═════ Supplied data ═════

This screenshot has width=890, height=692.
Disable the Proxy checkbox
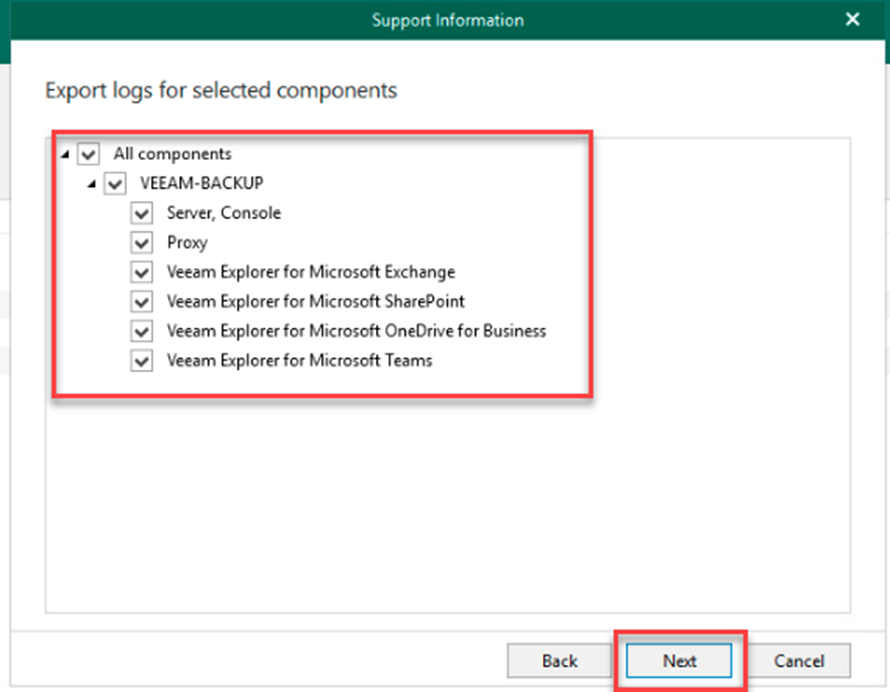point(142,243)
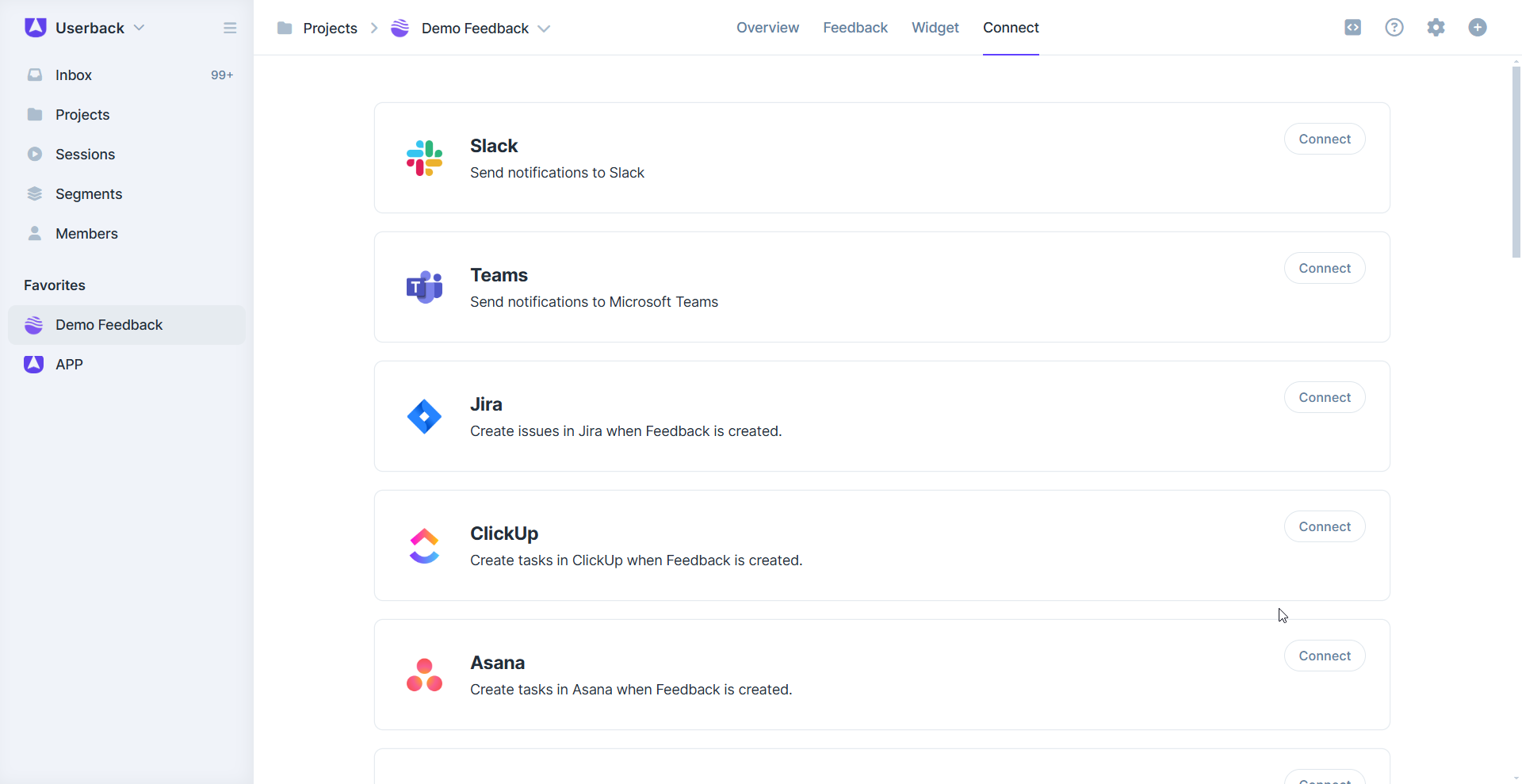This screenshot has height=784, width=1522.
Task: Click the Jira logo icon
Action: click(424, 416)
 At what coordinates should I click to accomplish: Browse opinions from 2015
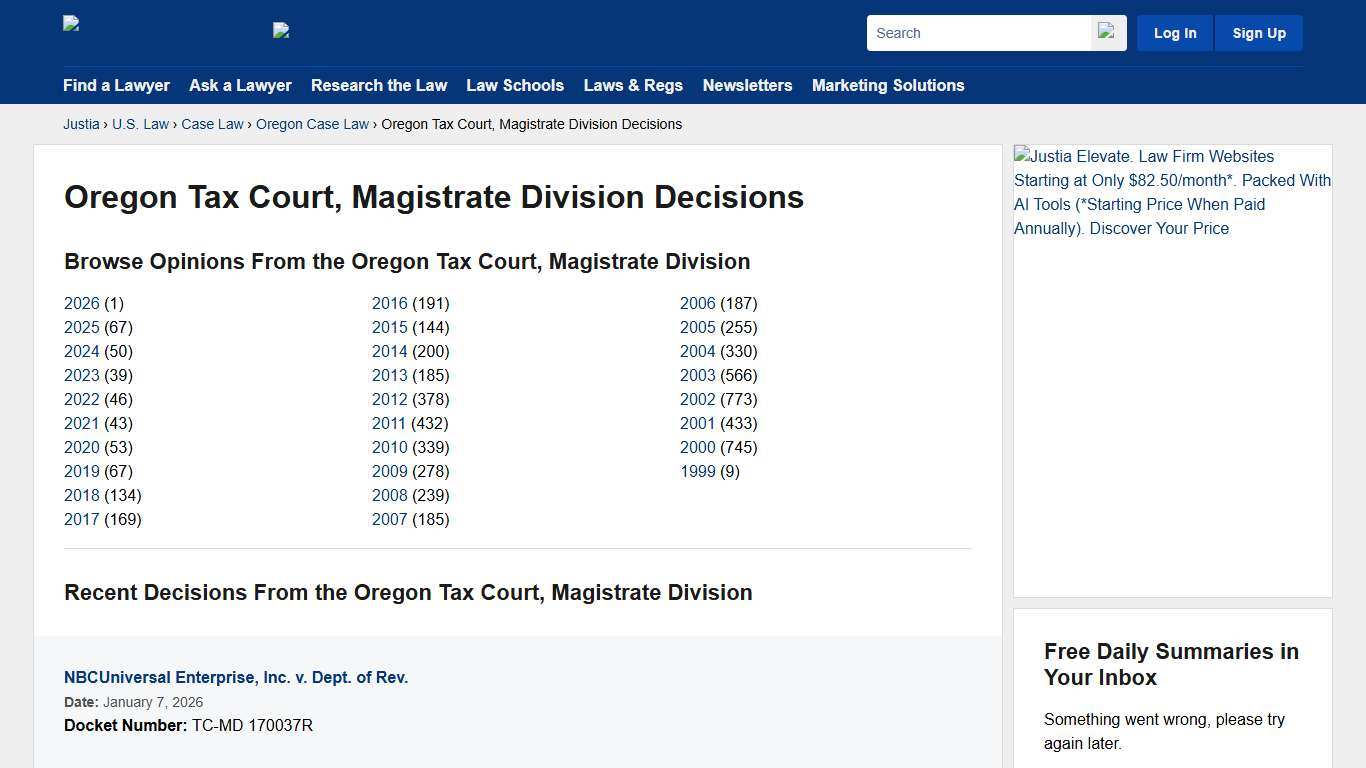point(389,327)
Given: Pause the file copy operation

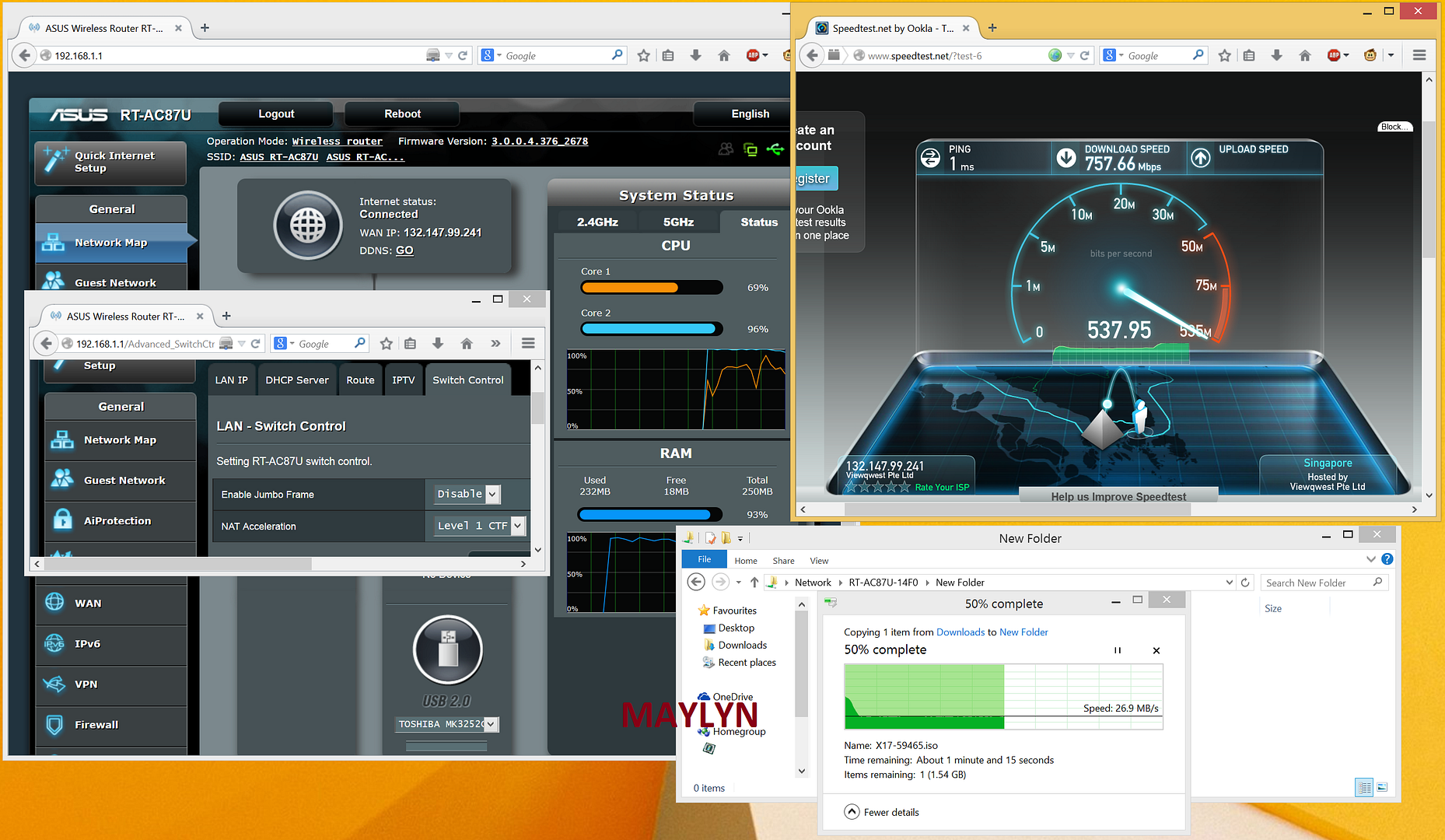Looking at the screenshot, I should pyautogui.click(x=1117, y=650).
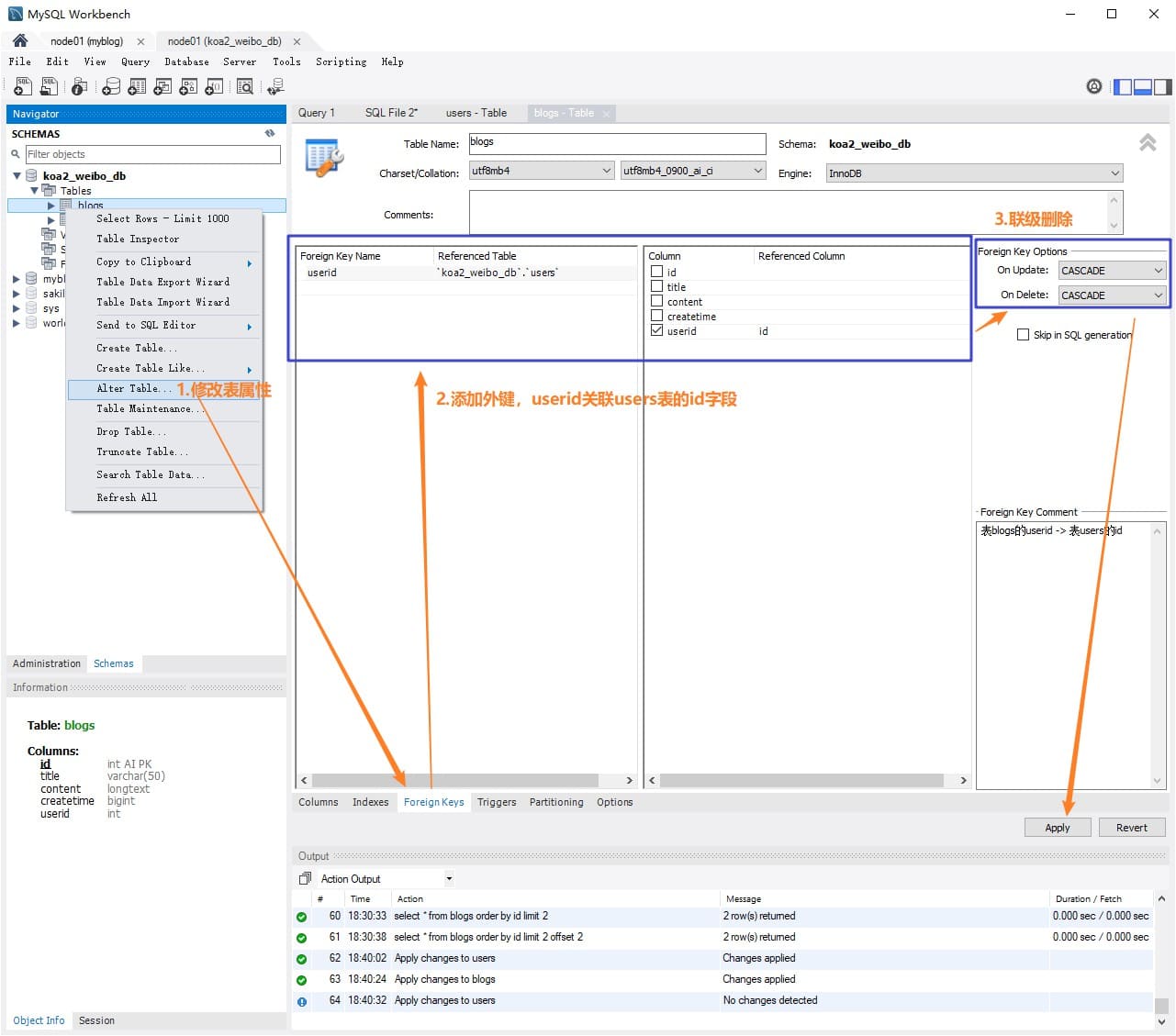Image resolution: width=1176 pixels, height=1036 pixels.
Task: Uncheck the userid column checkbox
Action: (x=657, y=330)
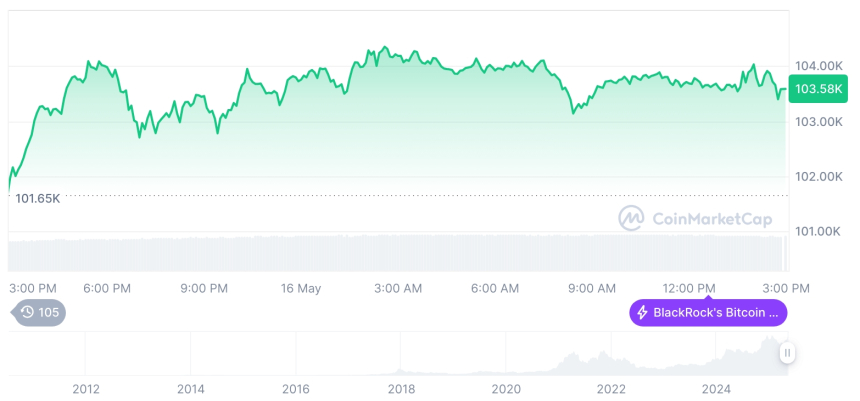This screenshot has height=401, width=860.
Task: Select 2014 on the overview timeline
Action: (x=191, y=389)
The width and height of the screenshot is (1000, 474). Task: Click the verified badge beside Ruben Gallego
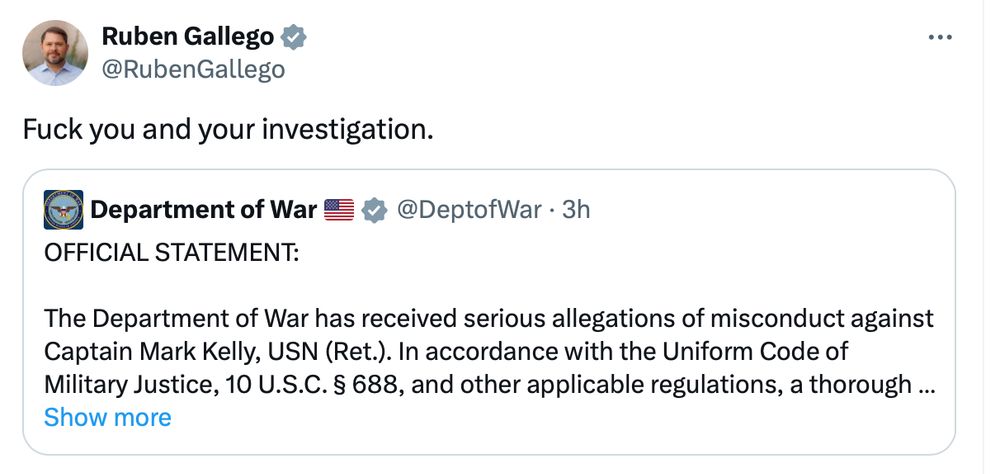(293, 38)
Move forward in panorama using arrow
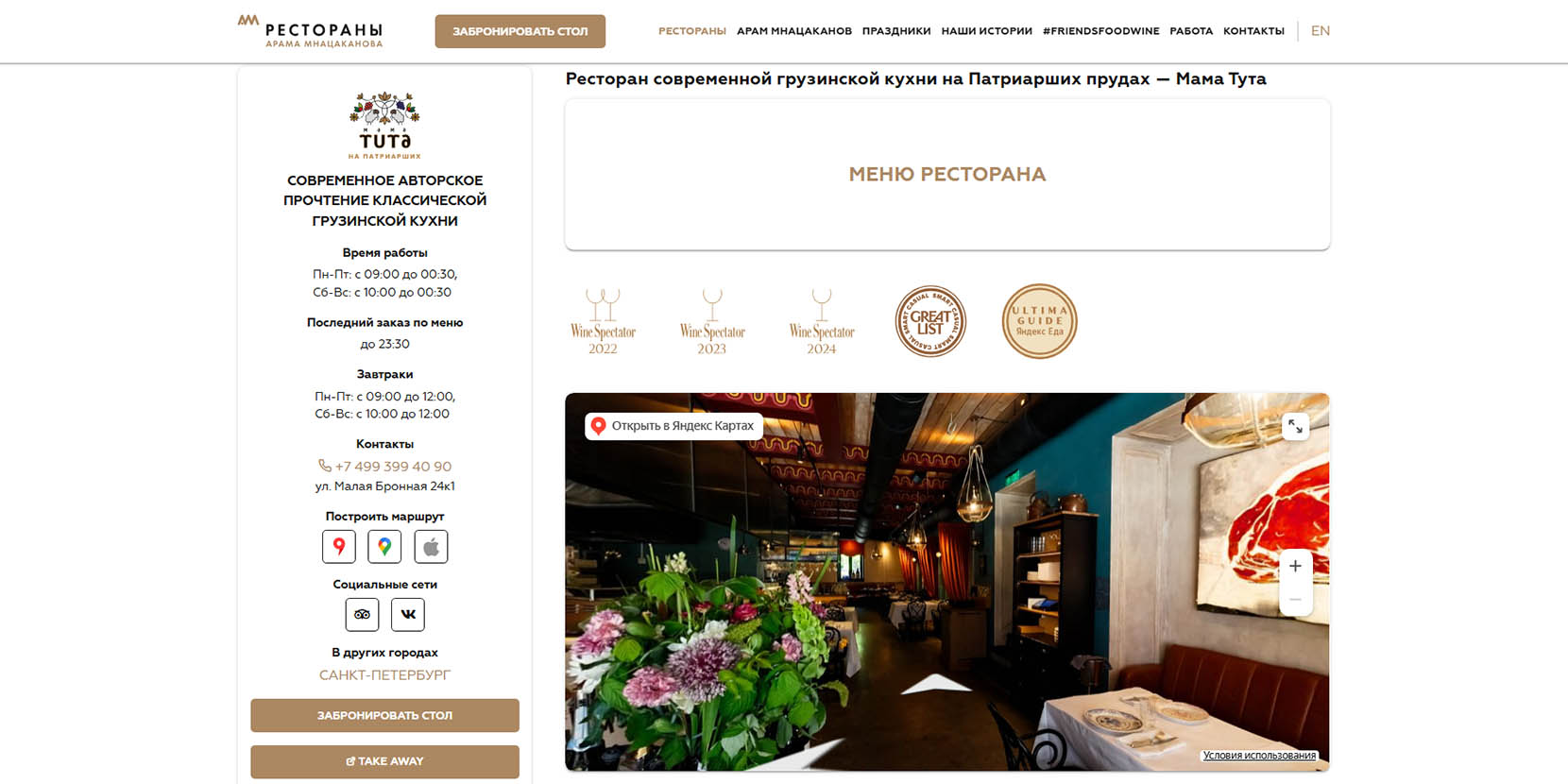Image resolution: width=1568 pixels, height=784 pixels. (x=935, y=684)
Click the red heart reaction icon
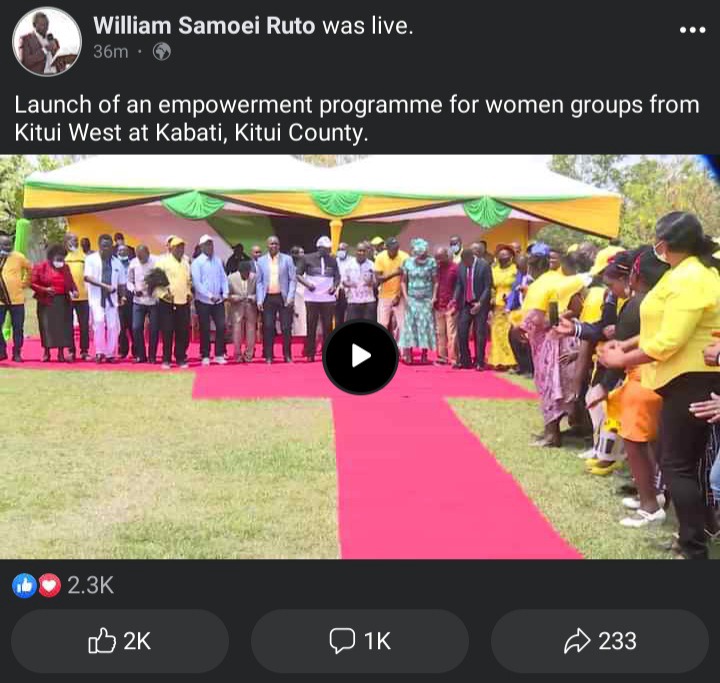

═════

**Task item:** A word-for-word copy of the listing is the goal; keep every picture out of it.

**Completed task:**
This screenshot has width=890, height=692.
Disable the Proxy checkbox
point(142,243)
This screenshot has height=784, width=1522.
Task: Click the Jira logo icon
Action: click(424, 416)
 At what coordinates should I click to accomplish: Browse opinions from 2015
point(389,327)
Given: Pause the file copy operation

Looking at the screenshot, I should pyautogui.click(x=1117, y=650).
Image resolution: width=1176 pixels, height=1036 pixels.
Task: Uncheck the userid column checkbox
Action: (x=657, y=330)
This screenshot has height=401, width=860.
Task: Select 2014 on the overview timeline
Action: (x=191, y=389)
The width and height of the screenshot is (1000, 474). Task: Click the verified badge beside Ruben Gallego
(293, 38)
Move forward in panorama using arrow
Image resolution: width=1568 pixels, height=784 pixels. (x=935, y=684)
Click the red heart reaction icon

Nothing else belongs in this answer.